Changes in the municipal bond new issue pricing rules and reporting imposed by the Securities Exchange Commission, Internal Revenue Service, and Municipal Securities Rulemaking are bringing new clarity to the almost $4 trillion U.S. municipal bond market.

Tom Lockard, 280 CapMarkets
Tom Lockard, 280 CapMarkets

Investment advisors and investors have long recognized that purchasing municipal bonds at new issue (IPO) represent great value as state and local government issuers and their advisors demand efficient performance from their underwriters. During the new issue pricing period is when institutions place their orders. Independent advisors and their clients are wise to follow the money.

So what is the advantage and why?

During the life of a bond issue, state and local government municipal bond issuers have limits required by the IRS to rebate to the Treasury any investment earnings the issuer earns over its cost of capital. This rebate requirement has been in place since the Tax Reform Act of 1986. As a consequence, municipal bond issuers are keenly interested and engaged in how their bonds are priced, as the calculation of their cost of capital will determine rebate requirements to the Treasury.

When issuers negotiate with underwriters on new bond issue couponing and pricing, the negotiations are confirmed by a purchase contract executed by the lead underwriter representing the underwriting syndicate.

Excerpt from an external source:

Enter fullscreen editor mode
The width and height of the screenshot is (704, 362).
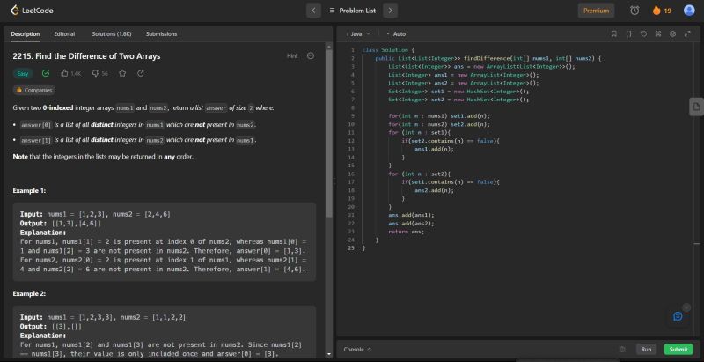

Customarily a new issue can be successfully underwritten over the course of a few hours in the morning or early afternoon and the contract executed later that day binding the issuer to sell and the underwriter to buy. Once the contract is signed, the underwriter can confirm orders with investors.

Municipal bond industry regulators have struggled over the years to provide guidance on how to conclude on the underwriting pricing, which establishes the issuer’s very important cost of capital.

About a year ago the IRS imposed new rules on underwriters directing the establishment of the market price for the purposes of calculating the issuer’s cost of capital. In summary, the price for IRS reporting purposes is set if the underwriter has sold at least 10% of each maturity at the contracted price. Unsold maturities when the purchase contract is signed now have a five-day hold-the-price requirement that obliges the underwriter to offer these bonds to investors at the contracted price.

Because negotiations between the issuer and the underwriter require transparency at initial pricing, compensation on new issue bonds can be much lower than commissions realized in the secondary market. And once the five-day hold-the-price rule is met or 10% of a maturity is sold at the original offering price, the underwriter is free to mark up the bonds, which can incentivize brokers to make a greater effort selling to individuals. As a consequence the investor client realizes a lower yield than what would have been achieved at new issue pricing.

The regulators and academics are watching post new issuance trades closely to monitor mark ups and prices paid by investors. Trade reporting and data analysis are accelerating the market’s understanding of how new issue bonds are underwritten.

So the obvious advantage to advisors in buying bonds at initial issuance is a clear understanding of the pricing on the market knowing the issuer is on the investor’s side of the table making sure the underwriter delivers.